> **PROBLEM TO SOLVE**:
Those lines of the material below that fall between its first line and the line with "You are a computer-use agent. Screen", both included, are to be repeated exactly.

> **DATA TO USE**:
══════════

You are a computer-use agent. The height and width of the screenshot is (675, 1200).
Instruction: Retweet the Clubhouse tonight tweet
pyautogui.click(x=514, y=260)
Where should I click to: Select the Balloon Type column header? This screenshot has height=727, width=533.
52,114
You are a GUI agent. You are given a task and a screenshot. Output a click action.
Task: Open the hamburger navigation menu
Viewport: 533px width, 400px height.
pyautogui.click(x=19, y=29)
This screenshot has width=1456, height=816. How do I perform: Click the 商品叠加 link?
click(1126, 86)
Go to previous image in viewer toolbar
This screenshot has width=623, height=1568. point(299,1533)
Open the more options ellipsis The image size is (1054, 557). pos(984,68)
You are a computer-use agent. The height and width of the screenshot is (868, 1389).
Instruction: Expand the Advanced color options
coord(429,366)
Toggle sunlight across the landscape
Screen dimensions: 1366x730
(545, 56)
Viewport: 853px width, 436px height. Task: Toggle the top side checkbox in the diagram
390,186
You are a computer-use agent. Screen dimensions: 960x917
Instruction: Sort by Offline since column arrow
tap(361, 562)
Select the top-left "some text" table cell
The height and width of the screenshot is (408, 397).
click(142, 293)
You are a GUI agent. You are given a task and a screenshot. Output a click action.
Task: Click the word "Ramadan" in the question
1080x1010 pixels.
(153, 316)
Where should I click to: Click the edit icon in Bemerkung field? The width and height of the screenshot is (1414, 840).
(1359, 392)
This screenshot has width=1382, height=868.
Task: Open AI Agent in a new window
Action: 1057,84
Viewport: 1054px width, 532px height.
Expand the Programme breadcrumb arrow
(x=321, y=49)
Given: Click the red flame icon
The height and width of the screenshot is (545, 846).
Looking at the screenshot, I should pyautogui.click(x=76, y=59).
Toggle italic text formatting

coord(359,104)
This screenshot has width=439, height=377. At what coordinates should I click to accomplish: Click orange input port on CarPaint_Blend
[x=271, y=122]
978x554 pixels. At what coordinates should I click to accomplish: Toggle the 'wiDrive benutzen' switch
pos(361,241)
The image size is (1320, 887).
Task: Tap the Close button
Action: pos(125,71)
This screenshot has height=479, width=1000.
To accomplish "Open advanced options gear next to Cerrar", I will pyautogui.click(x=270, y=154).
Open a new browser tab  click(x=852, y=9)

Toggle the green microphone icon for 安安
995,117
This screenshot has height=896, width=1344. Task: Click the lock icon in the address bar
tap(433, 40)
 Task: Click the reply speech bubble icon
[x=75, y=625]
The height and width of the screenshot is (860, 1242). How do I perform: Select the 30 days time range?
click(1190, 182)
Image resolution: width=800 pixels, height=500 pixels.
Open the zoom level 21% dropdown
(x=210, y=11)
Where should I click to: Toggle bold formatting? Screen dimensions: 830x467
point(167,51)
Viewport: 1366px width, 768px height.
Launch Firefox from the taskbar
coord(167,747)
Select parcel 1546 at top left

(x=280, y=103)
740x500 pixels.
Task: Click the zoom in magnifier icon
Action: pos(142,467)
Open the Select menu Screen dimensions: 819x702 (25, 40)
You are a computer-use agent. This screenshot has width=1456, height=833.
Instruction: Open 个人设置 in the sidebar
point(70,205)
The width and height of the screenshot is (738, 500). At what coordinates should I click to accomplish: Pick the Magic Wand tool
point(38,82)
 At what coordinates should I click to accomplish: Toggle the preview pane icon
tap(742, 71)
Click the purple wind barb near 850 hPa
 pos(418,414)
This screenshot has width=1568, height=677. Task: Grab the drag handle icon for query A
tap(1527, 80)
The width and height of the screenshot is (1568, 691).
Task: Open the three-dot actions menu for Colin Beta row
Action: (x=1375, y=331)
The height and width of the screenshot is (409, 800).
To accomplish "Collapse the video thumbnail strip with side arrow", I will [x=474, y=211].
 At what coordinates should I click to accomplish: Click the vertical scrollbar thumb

══════════

> **EXERCISE ANSWER**:
You are a computer-use agent. The height and width of the screenshot is (675, 1200).
Instruction: Retweet the Clubhouse tonight tweet
pyautogui.click(x=514, y=260)
Where should I click to: Select the Balloon Type column header? This screenshot has height=727, width=533.
52,114
You are a GUI agent. You are given a task and a screenshot. Output a click action.
Task: Open the hamburger navigation menu
Viewport: 533px width, 400px height.
pyautogui.click(x=19, y=29)
This screenshot has width=1456, height=816. How do I perform: Click the 商品叠加 link?
click(1126, 86)
Go to previous image in viewer toolbar
This screenshot has width=623, height=1568. point(299,1533)
Open the more options ellipsis The image size is (1054, 557). pos(984,68)
You are a computer-use agent. The height and width of the screenshot is (868, 1389).
Instruction: Expand the Advanced color options
coord(429,366)
Toggle sunlight across the landscape
Screen dimensions: 1366x730
(545, 56)
Viewport: 853px width, 436px height. Task: Toggle the top side checkbox in the diagram
390,186
You are a computer-use agent. Screen dimensions: 960x917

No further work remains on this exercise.